5 Years later, Wall Street is finally paying attention to robotics and AI
What a different world it was just 5 years ago. At that time, robotics and AI still seemed like something straight out of a summer blockbuster. In most people’s minds, it was pure fantasy. Very few people understood it, and even fewer believed in it as an investable opportunity.
It was then, in October 2013, that our small band of believers started digging into the sector. We were passionate about finding a way to gain exposure into what we already saw as the best investment opportunity of a generation, but there was little opportunity. We knew that picking individual stocks in a nascent industry was far too risky; the pool of players was too young and too innovative for us to grasp which ones would fade away and which ones would prove to be the fuel for the massive growth to come. But not a single robotics and AI-focused mutual fund or ETF existed, and even the most daring VCs were steering clear. It seemed that every investor out there still saw AI as science fiction.
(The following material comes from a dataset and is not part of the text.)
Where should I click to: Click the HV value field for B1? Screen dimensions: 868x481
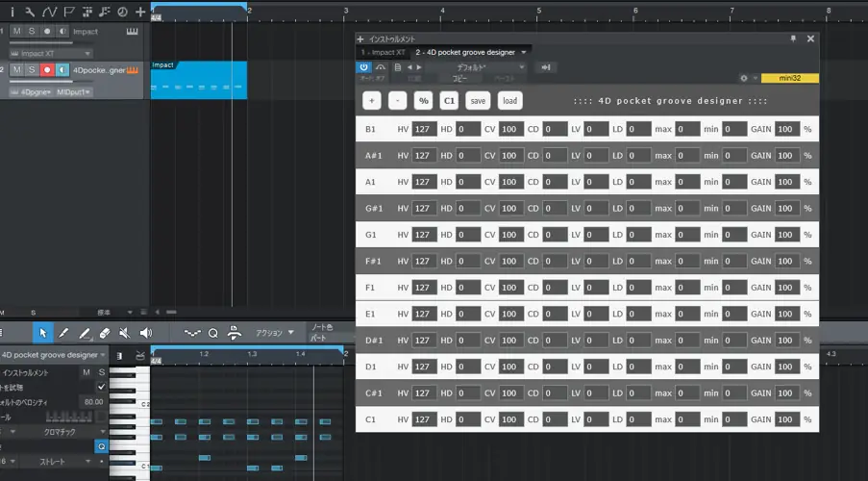tap(423, 129)
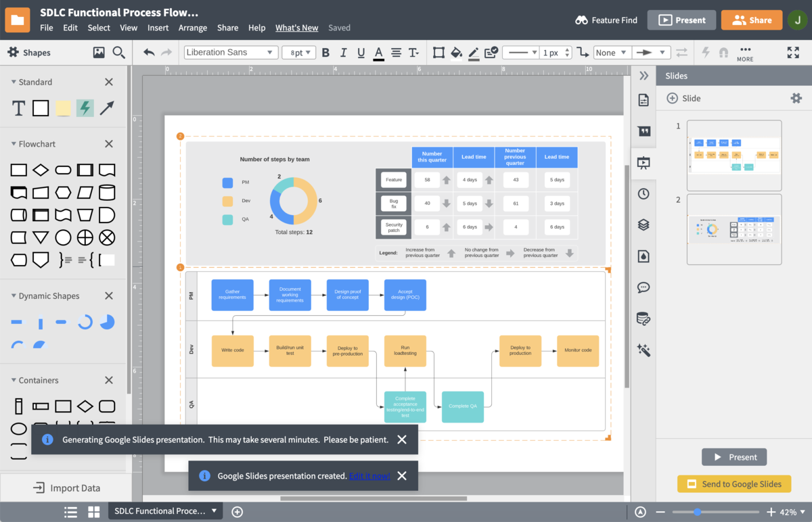Screen dimensions: 812x522
Task: Open the Linked Data panel
Action: point(644,318)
Our team believed in the opportunity, but capturing it effectively wasn’t going to be easy.
We decided to move forward on our own, creating a proprietary index of the most promising robotics, automation, and AI—or RAAI—companies around the globe. But once we began, we started to see that RAAI reached much deeper than we had even imagined, touching every point of every supply chain of every industry. It was clear that RAAI was on the cusp of exploding into the mainstream, and that the explosion was going to be huge. What lay before us was a complex ecosystem of technologies and applications that seemed to be coming together like a modern-day Tower of Babel that was going to change the world—fast. And while nearly every technology investor at the time was focused almost solely on Silicon Valley, we were seeing some of the most innovative and promising ideas coming from outside the US.
It was soon obvious that an index that could capture this vast opportunity had to be global, including up-and-comers in Korea, Taiwan, Japan, Germany, the UK—wherever innovation was happening. To identify the right companies around the world, we needed the help of experts—not financial professionals, but the leading authorities in robotics, automation, and AI. We began recruiting advisors, and we were fortunate to attract some of the most experienced researchers on the topic.
The PhDs and industry gurus who came on as members of the ROBO Global Strategic Advisory Board quickly schooled us in all things RAAI, pointing us in directions we hadn’t even known existed. We learned not just what companies were making the best robots, but what companies were making the components that were making it possible for robots to think, sense, and act. We were able to see the industry through the eyes of these visionaries to understand how RAAI was being applied in healthcare, food and agriculture, and logistics automation. We learned how it was transforming operations in manufacturing, retail, and energy. We looked at how advancements in sensing, actuation, and computing were feeding a new generation of robots. Most importantly, we saw that the best way to capture the investment potential we were seeking was to build in diversification by creating specific subsectors within the index—subsectors that comprised the entire global ecosystem of robotics and AI.
The ROBO Global Robotics & Automation Index was born.
Today, the ROBO Global Industry Classification system includes 12 subsectors that focus on the intersection between the technologies and applications that are fueling a movement that is now considered an imperative in every industry. As the industry evolves, we expect the number of subsectors to expand as new ideas emerge to become tomorrow’s reality.
Some investors still see robotics and AI as niche investments. But more and more, even the most risk-averse among them are realizing that it is a niche that demands a presence in every long-term portfolio. Why? Because the scope of robotics and AI is vast, and the massive impact it will have on every industry in every part of the world is now undeniable.
It’s no surprise that ROBO Global is no longer alone in the market. Newcomers are throwing together robotics and AI-focused investment vehicles at a rapid clip. But unlike ROBO Global, which is a research-driven, forward-looking index based on the knowledge and insights of some of the world’s most respected leaders in robotics, automation, and AI, these cheaper, untested options tend to focus on market cap alone and use back testing to “prove” their worth. But for anyone who is looking beyond the day trading game and wants to capture the tremendous, long-term opportunity of the entire ecosystem of all things RAAI, I would place my bets—and my hard-earned money—in the hands of the experts who are in the trenches every day to identify tomorrow’s opportunities. In the fast-changing, fast-growing world of robotics, automation, and AI, I believe it’s the only way to go.